Purpose and background context

This PR is a fairly substantial pivot for our first embedding class OSNeuralSparseDocV3GTE to use the sentence-transformers library vs the lower level transformers library for creating embeddings.

It was decided to revisit sentence-transformers while exploring multiprocessing in USE-137, as sentence-transformers provides more out-of-the-box functionality tailored for our model and our purposes, including parallel processing. The learnings from this were complicated, but ultimately a good solution!

On one hand, it became clear that manual multiprocessing with transformers -- specifically, multiple processes vs threads -- was not demonstrating the performance gain that initial spike code had suggested. Still exploring why this might be the case, but is fairly consistent with articles and blog posts on the topic. That said, because sentence-transformers does expose multiprocessing options more easily, it keeps the door open for tuning later on.

On the other hand, and what tipped the scales, was the simplicity of sentence-transformers versus transformers. Even the hugging face model card leads with an sentence-transformers example.

Assuming then that sentence-transformers is a good fit for performance + ergonomics, what actually changes?

  • drastically reduced code complexity for creating embeddings
  • out-of-the-box support for MPS on Apple Silicon (mostly good for testing)
  • simpler parallel processing options, good for our first pass at this CLI
  • small things like the decoded token weights are pre-sorted by weight

Overall, while transformers was demonstrated to work, revisiting sentence-transformers suggests it's a better fit for us and this application at this time. In addition to a simpler API to work with, testing also suggests better out-of-the-box performance without any complicated multiprocessing or batching.

How can a reviewer manually see the effects of these changes?

For both local and docker tests, set env vars:

HF_HUB_DISABLE_PROGRESS_BARS=true
TE_MODEL_URI=opensearch-project/opensearch-neural-sparse-encoding-doc-v3-gte
TE_MODEL_PATH=/tmp/te-model

Note the lack of any performance tuning env vars; defaults are generally a good bet at this time.

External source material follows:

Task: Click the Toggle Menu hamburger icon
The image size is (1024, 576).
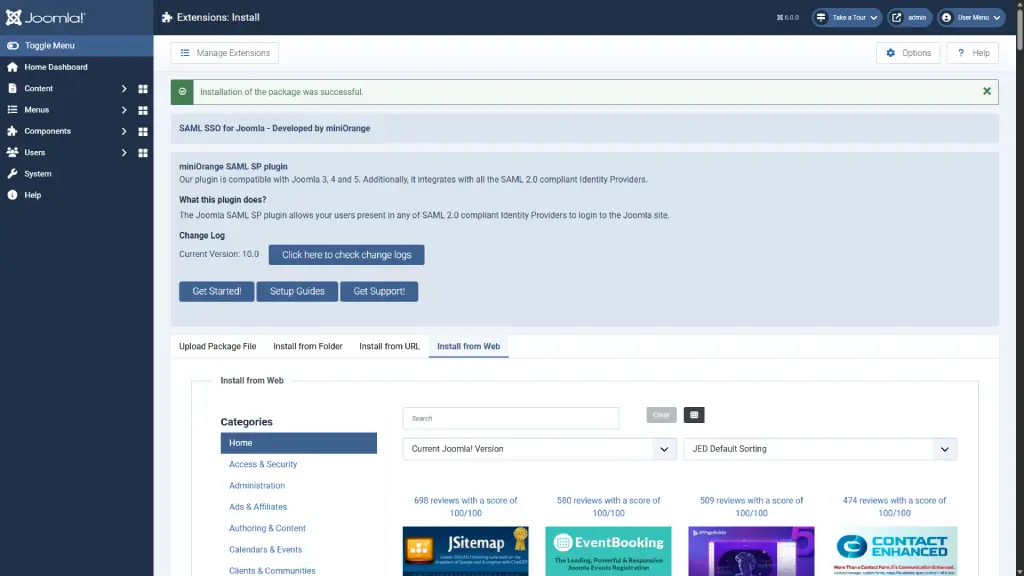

If you haven't already, ensure to download the model:

uv run --env-file .env embeddings --verbose download-model

Local Run

Invoke CLI via uv:

uv run --env-file .env embeddings \
--verbose \
create-embeddings \
--input-jsonl tests/fixtures/cli_inputs/test-100-records.jsonl \
--strategy full_record \
--output-jsonl /tmp/test.jsonl

If interested, you can also test using MPS on Macs with apple silicon chips (e.g. M1 - M4).

First, run a job with more records to get a baseline time:

uv run --env-file .env embeddings \
--verbose \
create-embeddings \
--input-jsonl tests/fixtures/cli_inputs/test-1000-records.jsonl \
--strategy full_record \
--output-jsonl /tmp/test.jsonl

Total time to complete process: 0:00:40.621678

Then, re-run with the job with the env var TE_TORCH_DEVICE=mps for a fairly significant speedup:

TE_TORCH_DEVICE=mps \
uv run --env-file .env embeddings \
--verbose \
create-embeddings \
--input-jsonl tests/fixtures/cli_inputs/test-1000-records.jsonl \
--strategy full_record \
--output-jsonl /tmp/test.jsonl

Total time to complete process: 0:00:30.934107

Docker Run

First, build the image:

make docker-build

Invoke docker container:

docker run -it \
timdex-embeddings:latest \
--verbose \
create-embeddings \
--strategy full_record \
--input-jsonl /fixtures/cli_inputs/test-100-records.jsonl \
--output-jsonl /tmp/test.jsonl

Includes new or updated dependencies?

YES

Changes expectations for external applications?

NO

What are the relevant tickets?

Code review

  • Code review best practices are documented here and you are encouraged to have a constructive dialogue with your reviewers about their preferences and expectations.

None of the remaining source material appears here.